Ma al di là delle motivazioni ufficiali, la causa reale, secondo Sanger, è che “in entrambe le capitali” sono entrate in azione forze interessate al “fallimento” del dialogo.
Da una parte i neocon (vedi Bolton), dall’altra le élite militari legate al nucleare, che hanno paura di perdere i propri privilegi.
Interpellato da Sanger, William Perry, che ha negoziato per conto di Bill Clinton con Pyongyang, ha dichiarato che la maggiore preoccupazione di Pyongyang è la “sicurezza”.
Kim ha “bisogno di soldi, investimenti e tecnologia”, spiega Perry. “Ma più di questo, ha bisogno di convincere le élite della Corea del Nord che non ha barattato l’unico strumento che garantisce la sicurezza” del Paese: “il patrimonio nucleare di suo padre e suo nonno”.
Di seguito, Sanger ricorda che Bolton “solo alcuni mesi fa ha pubblicato un saggio intitolato “Il modo legale per colpire la Corea del Nord preventivamente”…
Il nefasto attacco preventivo
Nella lettera, Trump ha accennato a possibili colloqui futuri, ma non ha resistito alla tentazione di ricordare il potenziale atomico degli Stati Uniti, che, scrive, spera “di non dover usare mai”. Voleva “intimidire”, ha ottenuto l’effetto opposto, scrive Sanger, irrigidendo Pyongyang.
Ma là di là dei dettagli, pure importanti, il nodo grave, si legge sul NYT, è che sia “Trump che Bolton che il Segretario di Stato Mike Pompeo” chiedono una “denuclearizzazione completa, verificabile, irreversibile”.
Un disarmo immediato che Kim non può accettare. Mentre può accedere a un disarmo graduale in parallelo a concessioni, come ad esempio lo smantellamento della presenza militare Usa nella Corea del Sud.
Dal canto loro, invece, gli americani non hanno “mai” accennato alla “possibilità che gli Stati Uniti debbano rinunciare a qualcosa”.

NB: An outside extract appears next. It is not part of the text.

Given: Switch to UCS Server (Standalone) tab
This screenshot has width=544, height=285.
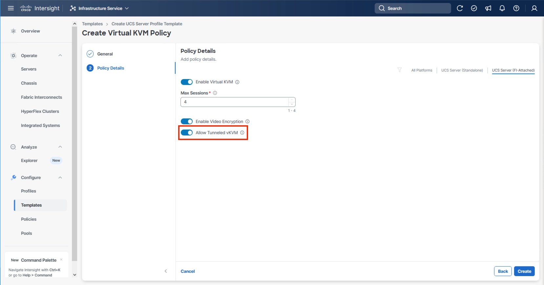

“La Casa Bianca sembra credere che un attacco preventivo” contro la Corea del Nord “sia un’opzione praticabile”, si legge in un altro articolo del New York Times, che rimanda a uno studio più che accurato.
Un’analisi che “dovrebbe chiarire abbastanza rapidamente che l’esito della guerra in Corea del Nord sarà negativo, pessimo o molto, molto peggiore di così”. Vero: cliccare qui per prenderne visione.
Eppure i neocon sono determinati, ossessionati a perseguire tale via. Una follia difficile da contenere.